MATERIAL PROVIDED Start Marker
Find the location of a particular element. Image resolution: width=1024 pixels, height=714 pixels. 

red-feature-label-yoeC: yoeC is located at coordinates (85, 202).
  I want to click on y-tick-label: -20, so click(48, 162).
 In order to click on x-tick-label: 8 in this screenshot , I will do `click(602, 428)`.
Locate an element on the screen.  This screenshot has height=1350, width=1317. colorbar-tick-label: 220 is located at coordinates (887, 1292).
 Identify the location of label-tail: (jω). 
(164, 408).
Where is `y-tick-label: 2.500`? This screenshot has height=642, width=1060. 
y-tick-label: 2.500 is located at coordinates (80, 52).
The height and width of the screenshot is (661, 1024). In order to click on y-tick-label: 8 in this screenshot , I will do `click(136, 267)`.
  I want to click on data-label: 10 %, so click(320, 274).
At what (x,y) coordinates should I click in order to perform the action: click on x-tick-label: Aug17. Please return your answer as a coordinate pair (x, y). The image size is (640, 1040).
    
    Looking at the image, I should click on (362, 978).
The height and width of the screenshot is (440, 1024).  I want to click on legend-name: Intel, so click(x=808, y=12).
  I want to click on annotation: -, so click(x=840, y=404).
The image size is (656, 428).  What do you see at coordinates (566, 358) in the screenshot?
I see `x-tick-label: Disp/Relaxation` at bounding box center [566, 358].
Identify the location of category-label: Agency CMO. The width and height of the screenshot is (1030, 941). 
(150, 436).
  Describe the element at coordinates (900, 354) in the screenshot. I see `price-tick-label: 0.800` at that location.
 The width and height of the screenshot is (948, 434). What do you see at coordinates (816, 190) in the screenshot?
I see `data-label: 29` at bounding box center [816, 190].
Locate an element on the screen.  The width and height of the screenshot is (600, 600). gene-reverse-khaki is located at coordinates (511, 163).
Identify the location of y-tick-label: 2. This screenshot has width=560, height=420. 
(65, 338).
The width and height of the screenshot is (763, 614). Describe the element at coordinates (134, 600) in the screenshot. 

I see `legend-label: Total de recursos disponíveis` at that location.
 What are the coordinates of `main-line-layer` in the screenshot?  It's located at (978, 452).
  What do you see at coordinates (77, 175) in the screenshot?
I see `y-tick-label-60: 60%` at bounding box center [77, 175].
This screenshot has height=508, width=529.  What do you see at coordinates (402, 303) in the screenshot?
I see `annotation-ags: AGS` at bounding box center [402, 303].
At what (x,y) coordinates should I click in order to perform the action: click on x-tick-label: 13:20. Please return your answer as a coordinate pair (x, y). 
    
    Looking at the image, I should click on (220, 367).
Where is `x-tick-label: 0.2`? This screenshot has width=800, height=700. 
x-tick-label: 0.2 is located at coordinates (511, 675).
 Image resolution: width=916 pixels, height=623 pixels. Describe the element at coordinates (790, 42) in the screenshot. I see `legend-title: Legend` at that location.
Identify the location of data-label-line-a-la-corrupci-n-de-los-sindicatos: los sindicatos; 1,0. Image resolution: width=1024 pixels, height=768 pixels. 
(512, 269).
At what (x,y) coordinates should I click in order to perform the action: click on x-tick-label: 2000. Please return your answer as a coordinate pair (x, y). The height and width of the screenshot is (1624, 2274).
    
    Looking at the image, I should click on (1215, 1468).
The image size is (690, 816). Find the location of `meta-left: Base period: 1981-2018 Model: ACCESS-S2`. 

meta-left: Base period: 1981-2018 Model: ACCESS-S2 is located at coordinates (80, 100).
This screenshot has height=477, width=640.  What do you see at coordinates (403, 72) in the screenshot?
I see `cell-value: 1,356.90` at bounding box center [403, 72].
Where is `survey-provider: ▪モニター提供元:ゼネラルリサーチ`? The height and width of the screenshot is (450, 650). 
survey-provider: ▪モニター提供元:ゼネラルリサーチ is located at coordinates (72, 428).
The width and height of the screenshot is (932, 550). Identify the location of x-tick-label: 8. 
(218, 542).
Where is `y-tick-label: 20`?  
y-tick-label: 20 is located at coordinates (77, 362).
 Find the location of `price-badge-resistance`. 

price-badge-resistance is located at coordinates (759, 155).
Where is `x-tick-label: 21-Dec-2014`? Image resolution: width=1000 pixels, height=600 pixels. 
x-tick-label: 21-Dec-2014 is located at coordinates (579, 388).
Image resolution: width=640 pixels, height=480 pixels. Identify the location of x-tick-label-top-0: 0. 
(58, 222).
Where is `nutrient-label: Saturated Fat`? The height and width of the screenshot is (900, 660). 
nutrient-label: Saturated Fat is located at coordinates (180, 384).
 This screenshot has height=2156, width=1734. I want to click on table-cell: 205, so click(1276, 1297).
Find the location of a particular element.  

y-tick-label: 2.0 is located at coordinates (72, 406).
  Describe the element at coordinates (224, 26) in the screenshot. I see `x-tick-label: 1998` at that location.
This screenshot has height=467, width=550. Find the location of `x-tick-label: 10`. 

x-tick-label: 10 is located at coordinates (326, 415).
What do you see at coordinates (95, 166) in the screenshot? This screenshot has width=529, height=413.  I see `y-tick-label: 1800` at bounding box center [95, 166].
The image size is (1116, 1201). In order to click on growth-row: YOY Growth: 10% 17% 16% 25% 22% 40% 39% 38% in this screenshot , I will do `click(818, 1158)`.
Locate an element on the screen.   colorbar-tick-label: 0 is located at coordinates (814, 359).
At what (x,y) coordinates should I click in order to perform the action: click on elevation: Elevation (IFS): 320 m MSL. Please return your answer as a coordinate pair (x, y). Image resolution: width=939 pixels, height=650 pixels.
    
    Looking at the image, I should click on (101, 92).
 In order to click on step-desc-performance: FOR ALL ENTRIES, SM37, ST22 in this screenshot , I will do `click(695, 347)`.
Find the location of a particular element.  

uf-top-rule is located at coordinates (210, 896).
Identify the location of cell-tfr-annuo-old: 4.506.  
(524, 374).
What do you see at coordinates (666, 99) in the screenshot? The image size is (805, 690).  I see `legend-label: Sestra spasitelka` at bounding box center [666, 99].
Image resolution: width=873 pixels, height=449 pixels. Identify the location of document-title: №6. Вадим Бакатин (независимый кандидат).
MATERIAL PROVIDED End Marker
→ PROBLEM STATEMENT
Give back every one of the lines above, word for word, with nothing changed.

→ ANSWER SECTION
Find the location of a particular element. Image resolution: width=1024 pixels, height=714 pixels. 

red-feature-label-yoeC: yoeC is located at coordinates (85, 202).
  I want to click on y-tick-label: -20, so click(48, 162).
 In order to click on x-tick-label: 8 in this screenshot , I will do `click(602, 428)`.
Locate an element on the screen.  This screenshot has height=1350, width=1317. colorbar-tick-label: 220 is located at coordinates (887, 1292).
 Identify the location of label-tail: (jω). 
(164, 408).
Where is `y-tick-label: 2.500`? This screenshot has height=642, width=1060. 
y-tick-label: 2.500 is located at coordinates (80, 52).
The height and width of the screenshot is (661, 1024). In order to click on y-tick-label: 8 in this screenshot , I will do `click(136, 267)`.
  I want to click on data-label: 10 %, so click(320, 274).
At what (x,y) coordinates should I click in order to perform the action: click on x-tick-label: Aug17. Please return your answer as a coordinate pair (x, y). The image size is (640, 1040).
    
    Looking at the image, I should click on (362, 978).
The height and width of the screenshot is (440, 1024).  I want to click on legend-name: Intel, so click(x=808, y=12).
  I want to click on annotation: -, so click(x=840, y=404).
The image size is (656, 428).  What do you see at coordinates (566, 358) in the screenshot?
I see `x-tick-label: Disp/Relaxation` at bounding box center [566, 358].
Identify the location of category-label: Agency CMO. The width and height of the screenshot is (1030, 941). 
(150, 436).
  Describe the element at coordinates (900, 354) in the screenshot. I see `price-tick-label: 0.800` at that location.
 The width and height of the screenshot is (948, 434). What do you see at coordinates (816, 190) in the screenshot?
I see `data-label: 29` at bounding box center [816, 190].
Locate an element on the screen.  The width and height of the screenshot is (600, 600). gene-reverse-khaki is located at coordinates (511, 163).
Identify the location of y-tick-label: 2. This screenshot has width=560, height=420. 
(65, 338).
The width and height of the screenshot is (763, 614). Describe the element at coordinates (134, 600) in the screenshot. 

I see `legend-label: Total de recursos disponíveis` at that location.
 What are the coordinates of `main-line-layer` in the screenshot?  It's located at (978, 452).
  What do you see at coordinates (77, 175) in the screenshot?
I see `y-tick-label-60: 60%` at bounding box center [77, 175].
This screenshot has height=508, width=529.  What do you see at coordinates (402, 303) in the screenshot?
I see `annotation-ags: AGS` at bounding box center [402, 303].
At what (x,y) coordinates should I click in order to perform the action: click on x-tick-label: 13:20. Please return your answer as a coordinate pair (x, y). 
    
    Looking at the image, I should click on (220, 367).
Where is `x-tick-label: 0.2`? This screenshot has width=800, height=700. 
x-tick-label: 0.2 is located at coordinates (511, 675).
 Image resolution: width=916 pixels, height=623 pixels. Describe the element at coordinates (790, 42) in the screenshot. I see `legend-title: Legend` at that location.
Identify the location of data-label-line-a-la-corrupci-n-de-los-sindicatos: los sindicatos; 1,0. Image resolution: width=1024 pixels, height=768 pixels. 
(512, 269).
At what (x,y) coordinates should I click in order to perform the action: click on x-tick-label: 2000. Please return your answer as a coordinate pair (x, y). The height and width of the screenshot is (1624, 2274).
    
    Looking at the image, I should click on (1215, 1468).
The image size is (690, 816). Find the location of `meta-left: Base period: 1981-2018 Model: ACCESS-S2`. 

meta-left: Base period: 1981-2018 Model: ACCESS-S2 is located at coordinates (80, 100).
This screenshot has height=477, width=640.  What do you see at coordinates (403, 72) in the screenshot?
I see `cell-value: 1,356.90` at bounding box center [403, 72].
Where is `survey-provider: ▪モニター提供元:ゼネラルリサーチ`? The height and width of the screenshot is (450, 650). 
survey-provider: ▪モニター提供元:ゼネラルリサーチ is located at coordinates (72, 428).
The width and height of the screenshot is (932, 550). Identify the location of x-tick-label: 8. 
(218, 542).
Where is `y-tick-label: 20`?  
y-tick-label: 20 is located at coordinates (77, 362).
 Find the location of `price-badge-resistance`. 

price-badge-resistance is located at coordinates (759, 155).
Where is `x-tick-label: 21-Dec-2014`? Image resolution: width=1000 pixels, height=600 pixels. 
x-tick-label: 21-Dec-2014 is located at coordinates (579, 388).
Image resolution: width=640 pixels, height=480 pixels. Identify the location of x-tick-label-top-0: 0. 
(58, 222).
Where is `nutrient-label: Saturated Fat`? The height and width of the screenshot is (900, 660). 
nutrient-label: Saturated Fat is located at coordinates (180, 384).
 This screenshot has height=2156, width=1734. I want to click on table-cell: 205, so click(1276, 1297).
Find the location of a particular element.  

y-tick-label: 2.0 is located at coordinates (72, 406).
  Describe the element at coordinates (224, 26) in the screenshot. I see `x-tick-label: 1998` at that location.
This screenshot has height=467, width=550. Find the location of `x-tick-label: 10`. 

x-tick-label: 10 is located at coordinates (326, 415).
What do you see at coordinates (95, 166) in the screenshot? This screenshot has width=529, height=413.  I see `y-tick-label: 1800` at bounding box center [95, 166].
The image size is (1116, 1201). In order to click on growth-row: YOY Growth: 10% 17% 16% 25% 22% 40% 39% 38% in this screenshot , I will do `click(818, 1158)`.
Locate an element on the screen.   colorbar-tick-label: 0 is located at coordinates (814, 359).
At what (x,y) coordinates should I click in order to perform the action: click on elevation: Elevation (IFS): 320 m MSL. Please return your answer as a coordinate pair (x, y). Image resolution: width=939 pixels, height=650 pixels.
    
    Looking at the image, I should click on (101, 92).
 In order to click on step-desc-performance: FOR ALL ENTRIES, SM37, ST22 in this screenshot , I will do `click(695, 347)`.
Find the location of a particular element.  

uf-top-rule is located at coordinates (210, 896).
Identify the location of cell-tfr-annuo-old: 4.506.  
(524, 374).
What do you see at coordinates (666, 99) in the screenshot? The image size is (805, 690).  I see `legend-label: Sestra spasitelka` at bounding box center [666, 99].
Image resolution: width=873 pixels, height=449 pixels. Identify the location of document-title: №6. Вадим Бакатин (независимый кандидат).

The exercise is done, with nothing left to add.